In Alpena Savings Bank, 45 B. T. A. 665, we considered a situation similar to that herein involved and, in arriving at a conclusion, we considered the assets as valued up to the time of hearing, both book value and actual value being placed in evidence. In our opinion, upon all of the evidence, it is entirely too uncertain as to whether Participation will at any time have any assets available to pay depositors for us to approve immunity in the taxable year here at hand. Although the petitioner urges that the immunity is conditional only (and the Congressional Committee Reports upon the statute during its passage show that such was the intention), and that the tax can be reassessed whenever it appears that the assets are not necessary for payment of depositors, nevertheless, we think that in order to secure immunity in a particular year under the statute at hand, the taxpayer must affirmatively show assets available and that they are necessary for payment to depositors; and that only in such year can the taxpayer secure immunity.
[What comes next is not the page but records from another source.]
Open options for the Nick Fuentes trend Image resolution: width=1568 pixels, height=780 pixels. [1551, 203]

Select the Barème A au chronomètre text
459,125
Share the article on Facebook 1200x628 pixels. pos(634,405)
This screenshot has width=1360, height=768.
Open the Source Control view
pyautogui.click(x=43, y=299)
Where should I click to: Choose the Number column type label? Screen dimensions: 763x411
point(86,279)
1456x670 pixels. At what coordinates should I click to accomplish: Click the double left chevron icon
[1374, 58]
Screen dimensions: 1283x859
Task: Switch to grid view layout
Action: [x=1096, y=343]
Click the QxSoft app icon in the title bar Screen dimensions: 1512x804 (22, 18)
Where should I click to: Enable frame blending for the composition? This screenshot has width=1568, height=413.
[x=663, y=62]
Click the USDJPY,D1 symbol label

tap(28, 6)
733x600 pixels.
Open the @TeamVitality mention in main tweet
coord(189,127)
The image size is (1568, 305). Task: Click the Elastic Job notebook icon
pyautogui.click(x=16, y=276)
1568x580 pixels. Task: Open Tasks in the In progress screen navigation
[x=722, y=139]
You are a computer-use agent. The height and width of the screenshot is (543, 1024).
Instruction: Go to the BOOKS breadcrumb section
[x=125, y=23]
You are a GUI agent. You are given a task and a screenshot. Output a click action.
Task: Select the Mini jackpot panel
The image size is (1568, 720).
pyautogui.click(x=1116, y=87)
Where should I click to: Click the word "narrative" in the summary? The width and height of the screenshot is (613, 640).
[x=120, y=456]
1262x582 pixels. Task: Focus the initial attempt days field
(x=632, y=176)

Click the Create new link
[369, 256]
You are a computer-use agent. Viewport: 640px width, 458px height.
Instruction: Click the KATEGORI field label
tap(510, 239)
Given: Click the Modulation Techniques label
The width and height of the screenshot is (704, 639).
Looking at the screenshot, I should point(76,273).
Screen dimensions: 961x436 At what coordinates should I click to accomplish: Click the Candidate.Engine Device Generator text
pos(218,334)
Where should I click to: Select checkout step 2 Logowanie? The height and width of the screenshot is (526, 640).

It is true that the statute of limitations is left open for reassessment by the collector, in case immunity is granted, but we do not think that such fact justifies immunity from tax in any year in which it does not appear that there were then any assets available subject to payment of depositors. The situation here is peculiar. There may or may not be a residue of assets in the hands of Participation, when the retirement of its debentures is complete; and if there is none, obviously Participation should have benefit of no immunity. In our opinion, the immunity should not be granted in a previous year, when, under all of the evidence adduced it appears that there were no assets in the hands of the taxpayer before us which could constitute basis upon, which this taxpayer could be brought under the revenue act relative to insolvent banks and immunity, and no showing is made that such assets would exist when the liquidation is closed. We therefore hold that the Commissioner did not err in denying immunity from collection to the petitioner. .
Decision will be entered for the respondent.